Guzzanti’s show RAIot was pulled after one episode and within hours the press had begun a campaign of criticism of Guzzanti’s show. Many arguments were used against the show which revolved around definitions of what ‘satire’ really meant. The conclusion of Berlusconi’s supporters both in parliament and in the press was that Guzzanti’s show was not satirical because it was not humorous or amusing and was unnecessarily harsh in its portrayal of the Italian Prime Minister and other political figures in his party, they concluded that therefore Guzzanti was not producing a satirical television show but something that created an image of itself to the public as an alternative news programme and as such outside the remit of its commission. Guzzanti has since then campaigned against the decision by the managers of the RAI media company and a subsequent legal ruling determined the shows status as satire and therefore RAI’s decision to cancel the show was unlawful. The show was never reinstated and Sabina Guzzanti continues her campaign by asking those involved in its cancellation to answer for their actions.

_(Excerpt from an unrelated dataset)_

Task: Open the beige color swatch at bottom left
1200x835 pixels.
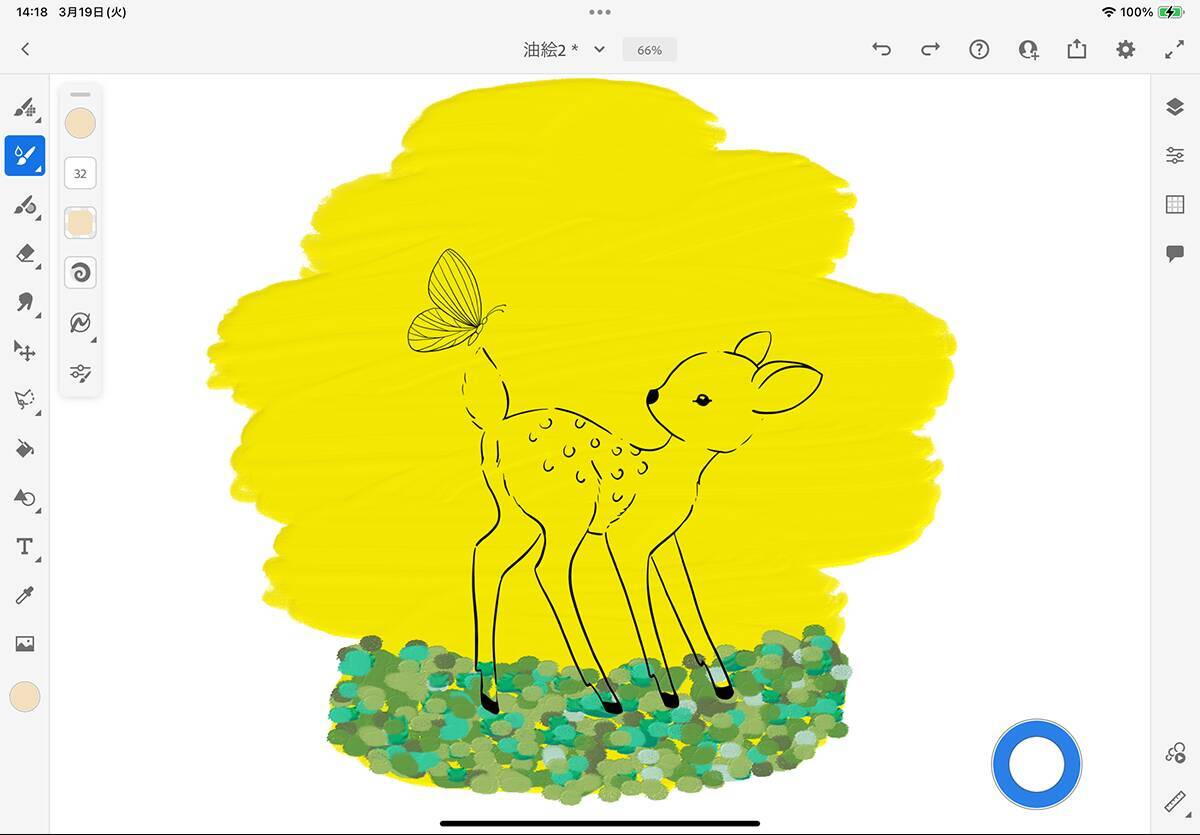Action: point(25,697)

‘Viva Zapatero!’ follows Guzzanti as she asks a variety of satirists (including Rory Bremner) in other countries about their view of the course of events and how it relates to issues in their native countries. Italian journalists, comedians and broadcasters who have suffered a similar fate recount their experiences of the Italian media machine under the control of Berlusconi. Many experienced broadcasters have been removed from their jobs, several who are familiar faces from 20 or 30 years of television journalism in Italy remain out of work despite their experience and the respect by the Italian public. Newspaper journalists explain the threats to their careers or the indiscrimate editing of their work if their criticism of the Italian political classes is deemed too harsh. Editors of national newspapers have been forced to resign and even the centre-left political parties seem unwilling to enforce existing laws or pass new ones to limit the influence of Berlusconi over the media.
During the recent Berlusconi reign Italy’s press has seen it’s reputation fall from one which was considered ‘free’ to only ‘partly free’. It remains to be seen whether the recently elected centre-left coalition will redress this but for now despite Silvio Berlusconi’s removal by the Italian electorate Guzzanti’s film is still relevant due to his continued ownership of so many media interests.
Guzzanti’s film comes across as a little self-indulgent but the stakes for her fellow performers, broadcasters and the Italian people are high.
The ownership of the media in Britain is less concentrated than Italy but I left this enjoyable film with the slight nagging feeling that the manipulation and interference in our lives by the current political elite with the support of the British media is not too dissimilar. But then again Blair and his friends often holiday in Italy, I wonder who they holiday with?.